Working with North Yorkshire Police and charities, the partnership will be led by the Revolving Doors Agency and is aimed at improving the life chances for young people across York and North Yorkshire.
Only eight per cent of offenders in non-violent crimes, such as theft and minor drug offences, currently receive meaningful diversionary or educational activity. Research shows that investing in that support can prevent repeat offending, reducing crime, getting young peoples’ lives back on track and helping communities be safer.
North Yorkshire will now be one of six pilot areas developing diversionary pathways for young adults alongside Humberside, Leicestershire, South Yorkshire, West Midlands and Cleveland.
Across these police force areas, organisations will work together to build intelligence about the local needs, foster partnerships with charities and young people to develop a system wide approach to address trauma and poverty and support the local police and court-led diversion services.
Julia Mulligan, Police, Fire and Crime Commissioner for North Yorkshire, said:
Growing evidence shows that structured and well-managed diversion away from court achieves better results, both for individuals and for the safety of our community as a whole. The traditional approach of sending people to court for minor offences is not working and often actually makes things worse. We need to be helping those who offend to reform and address underlying trauma so they stop offending once and for all.

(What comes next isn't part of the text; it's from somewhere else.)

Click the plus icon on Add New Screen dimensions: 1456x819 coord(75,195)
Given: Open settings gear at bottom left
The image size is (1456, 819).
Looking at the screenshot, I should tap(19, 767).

We have already seen success with our Women’s Diversion Scheme in North Yorkshire and welcome the opportunity to explore how we can expand this success to more people, including young adults, who offend due to unmet needs or vulnerabilities.
I am delighted to be working with Revolving Doors and pooling learning with other areas to create an improved response to low level crime in North Yorkshire.
North Yorkshire Assistant Chief Constable Annette Anderson said:
North Yorkshire Police has been developing plans to increase its focus on prevention and early intervention with the aim of diverting people from the criminal justice system. We can be more effective if we intervene early and give people hope for their future rather than criminalising them. This benefits individuals, families and whole communities.
The involvement of Revolving Doors in this work will bring the expertise of an experienced partner which will further enhance the multi-agency approach that is central to the success of this enterprise.
Nathan Dick from the Revolving Doors Agency said:
We are delighted to spearhead a strong coalition that will create a once in a generation opportunity to prevent the cycle of crisis and crime.
We know repeat low-level offending is driven by poverty, trauma and discrimination. These are crimes of despair. If we address the causes of crime, we will make communities safer and free up our police to deal with more serious, organised and violent crime.